Um dos objetivos principais do projeto não foi atingido, o preço. Nos dois primeiros anos, todas as unidades eram destinadas a quem comprasse um lote de ações da Gurgel. Mesmo assim o sucesso foi imediato, quem conseguia o carro recendia-o com até 100% de ágio facilmente. É que a idéia de um carro totalmente brasileiro despertara um generalizado nacionalismo ufanista.
Em 1990, quando o carro começava a ser vendido sem o pacote compulsório de ações, quando parecia estar surgindo uma nova potência (tupiniquim) no mercado automobilístico, o Governo isenta todos os carros com motor menor que 1000cm³ do IPI (numa espécie de traição à Gurgel). Assim a Fiat lançou quase instantaneamente o Uno Mille, pelo mesmo preço do BR-800, mas que oferecia mais espaço e desempenho.

                BR - Super mini, o ultimo carro Construído pela Gurgel

Em 1991 o BR-800 passou por aperfeiçoamentos no desenho, interior e transmissão, passando a chamar-se BR-Supermini. Mas a empresa já não estava bem financeiramente. 
Em 1992 a Gurgel Motores entrou em concordata, e os lançamentos do Chevette Junior e Gol 1000, em 1992 e 1993 respectivamente, ambos desfrutando da mesma vantagem fiscal do Uno Mille, deram o golpe de misericórdia na empresa brasileira.

Delta, o representante do que seria o maior voo da Gurgel, se não fosse a traição do governo em prol das multinacionais.

Trabalhando com quadro de funcionários reduzido desde o pedido de concordata, a Gurgel, com uma dívida superior a 3 milhões de dólares, vem a falir em 1995. O sonho acabou....

As relíquias que encontrei num terreno com uma casa abandonada.


Depois de 11 anos de fechamento forçado por dívidas, a empresa JJC, formada por empresários dos mais variados setores, aceitou pagar R$ 15,750 milhões pelas instalações da extinta Gurgel Motores.

Quando o martelo bateu no leilão de falência judicial da Gurgel Motores em Rio Claro (SP) ficou selado definitivamente o fim da história da única indústria automobilística genuinamente nacional.

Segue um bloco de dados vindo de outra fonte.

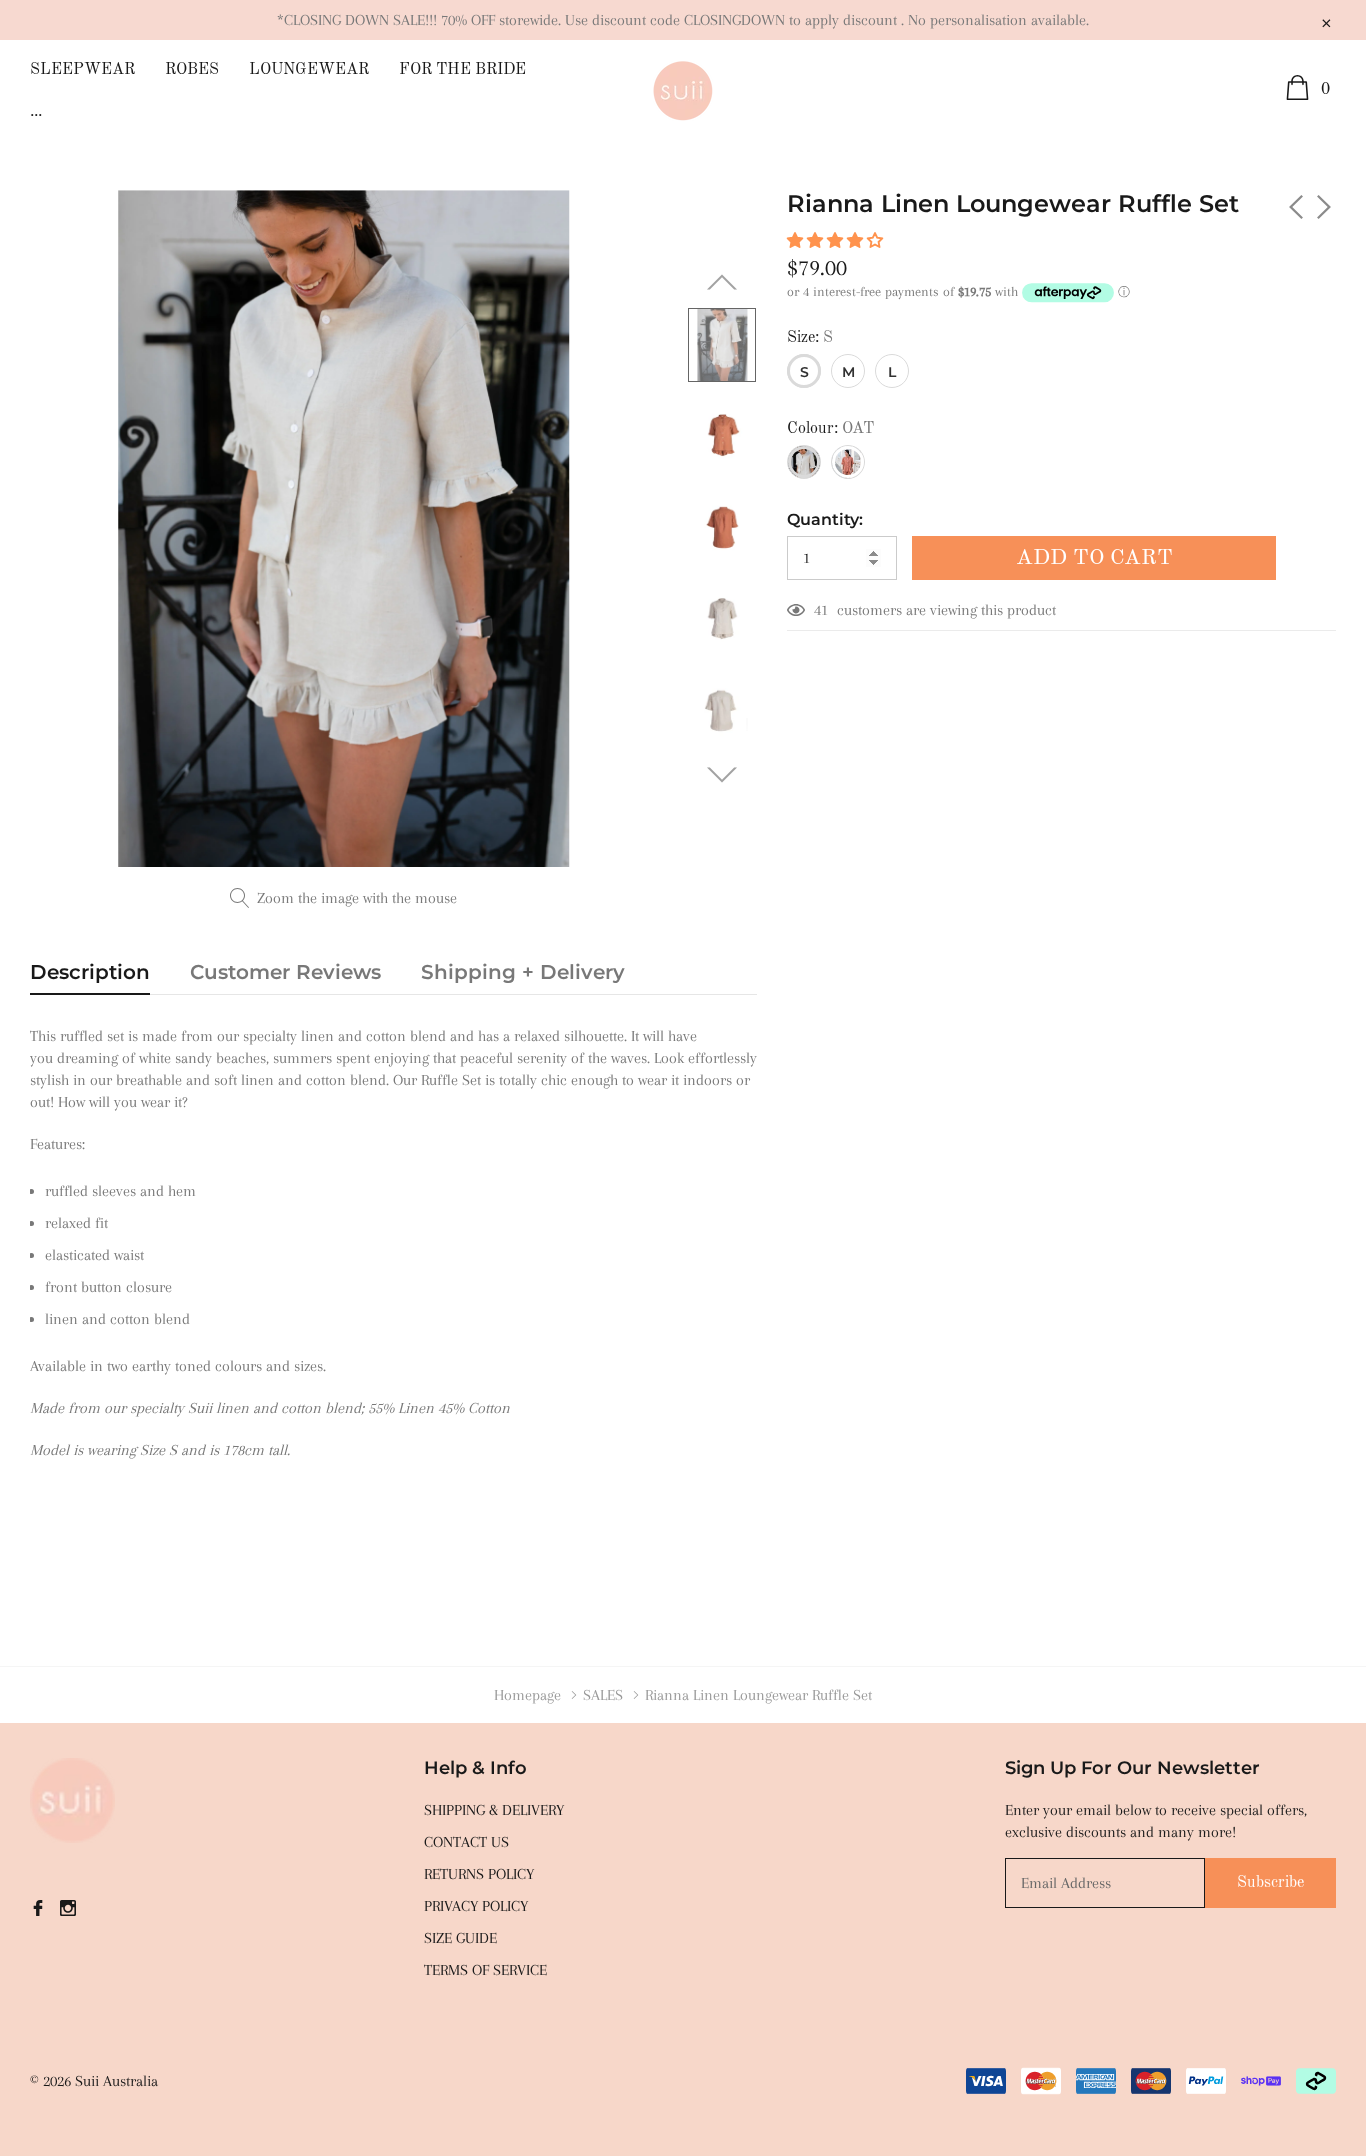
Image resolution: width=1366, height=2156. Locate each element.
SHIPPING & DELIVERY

A empresa, que nasceu em 1969 do sonho do engenheiro João Amaral Gurgel, teve sua falência decretada há 20 anos. Hoje, o que restou dela foi o prédio da sede, que abrigou o galpão fabril (uma área de 17 alqueires em estado precário de conservação), três imóveis em Rio Claro, algumas salas de escritório em Fortaleza (CE) e um pacote? de créditos referentes a tributos federais cobrados indevidamente da montadora. Somando tudo, o leilão levantou R$ 25 milhões, 10% da dívida total da Gurgel. O síndico da massa falida, Jaime Marangoni, disse que o dinheiro dará para acertar as contas com os ex-funcionários. O resto? ?É impagável?, diz Marangoni.
A família Gurgel queixa-se da demora para a realização do leilão. Deixaram estragar tudo e fizeram leilão de sucata, denunciou Maria Cristina Gurgel, filha do fundador da montadora. É uma pena ver a Gurgel acabar dessa maneira. O momento desfavorável da economia nos anos 80 talvez tenha sido o principal empecilho para a continuidade do sonho do carro nacional, comenta José Eduardo Favaretto, consultor da área automobilística. Mas João Gurgel, que tinha boas idéias para o mercado, também não soube aproveitar benesses como os incentivos fiscais dados pelo governo. Sim, João Gurgel tinha boas idéias. Quando foi decretada a falência, ele estava prestes a lançar o projeto Delta. Tratava-se de um veículo econômico no preço, no consumo de combustível e na manutenção. Era o embrião do carro popular.
Após o leilão, as únicas lembranças de um tempo de heroísmo na indústria automobilística brasileira estarão guardadas na garagem de Ricardo Amaral Gurgel, sobrinho do fundador. Lá, estão estacionados um jeep X-10 e um XEF, carro de banco único com capacidade para três passageiros. Ricardo pagou R$ 5 mil pelo XEF que, restaurado, pode valer até R$ 20 mil. Os carros Gurgel, de agora em diante, serão peça de colecionador.